To do – Your task is to repeat exactly the lines from the one with "Click the mpstats green logo icon" through the end of the records, both included; please leave the pictures out.

Data under study –
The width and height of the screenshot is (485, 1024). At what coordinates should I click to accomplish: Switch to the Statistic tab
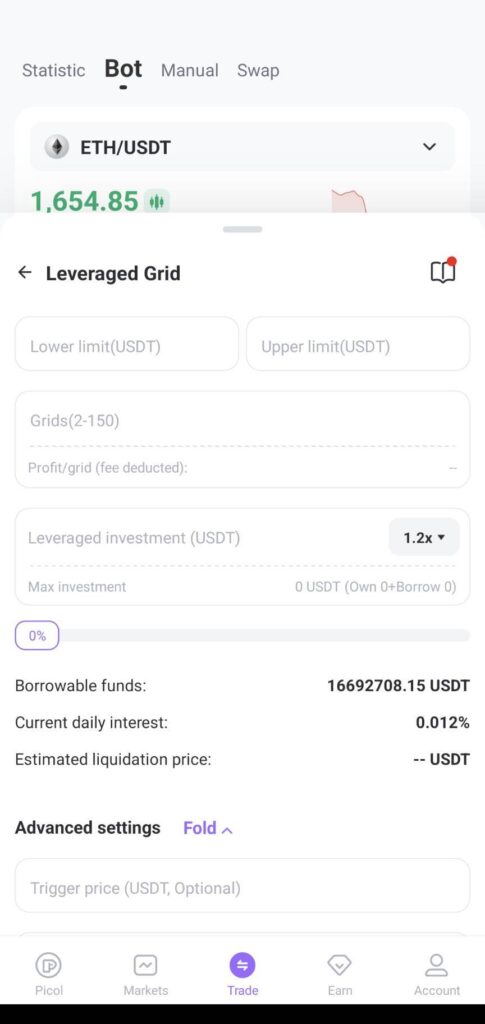click(x=54, y=71)
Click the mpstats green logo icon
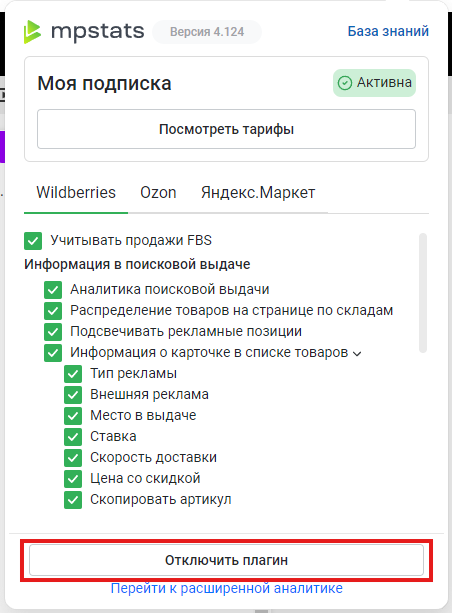 click(x=32, y=31)
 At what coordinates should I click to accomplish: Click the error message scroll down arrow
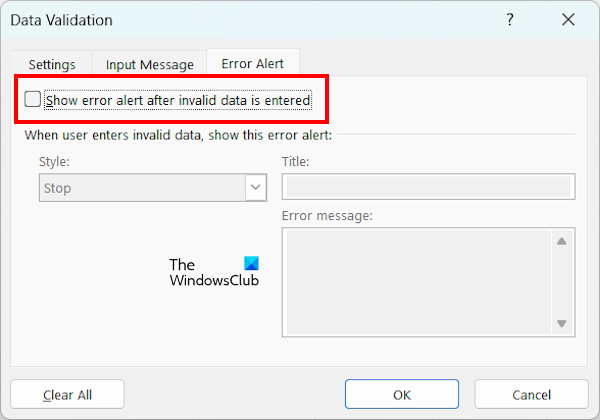561,323
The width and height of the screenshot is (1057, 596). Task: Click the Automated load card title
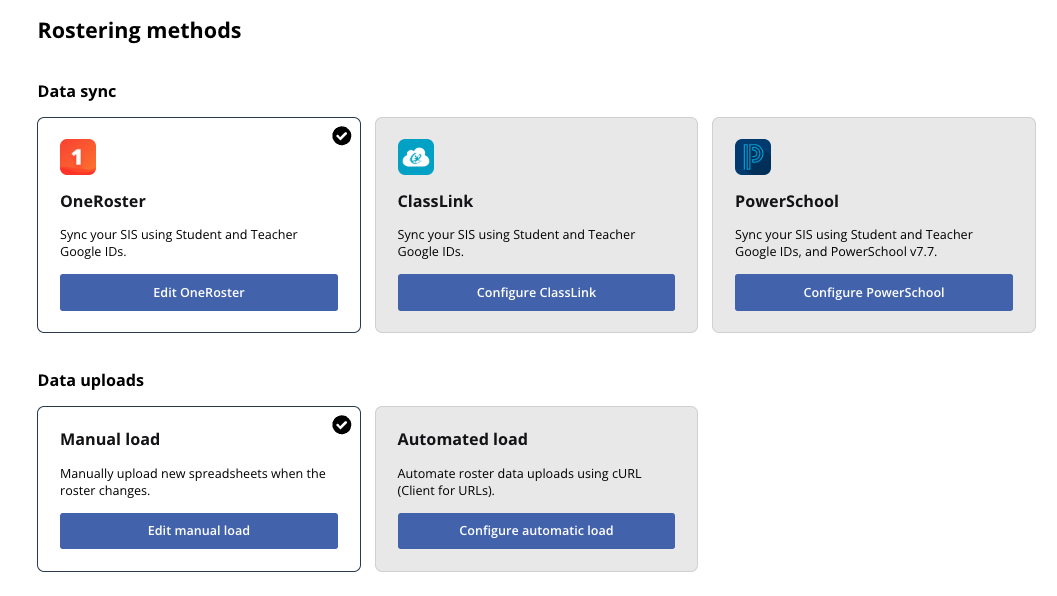click(x=462, y=440)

Your response –
Click the mpstats green logo icon
 click(x=32, y=31)
 At what coordinates should I click to accomplish: Click the error message scroll down arrow
561,323
The width and height of the screenshot is (1057, 596). Task: Click the Automated load card title
click(x=462, y=440)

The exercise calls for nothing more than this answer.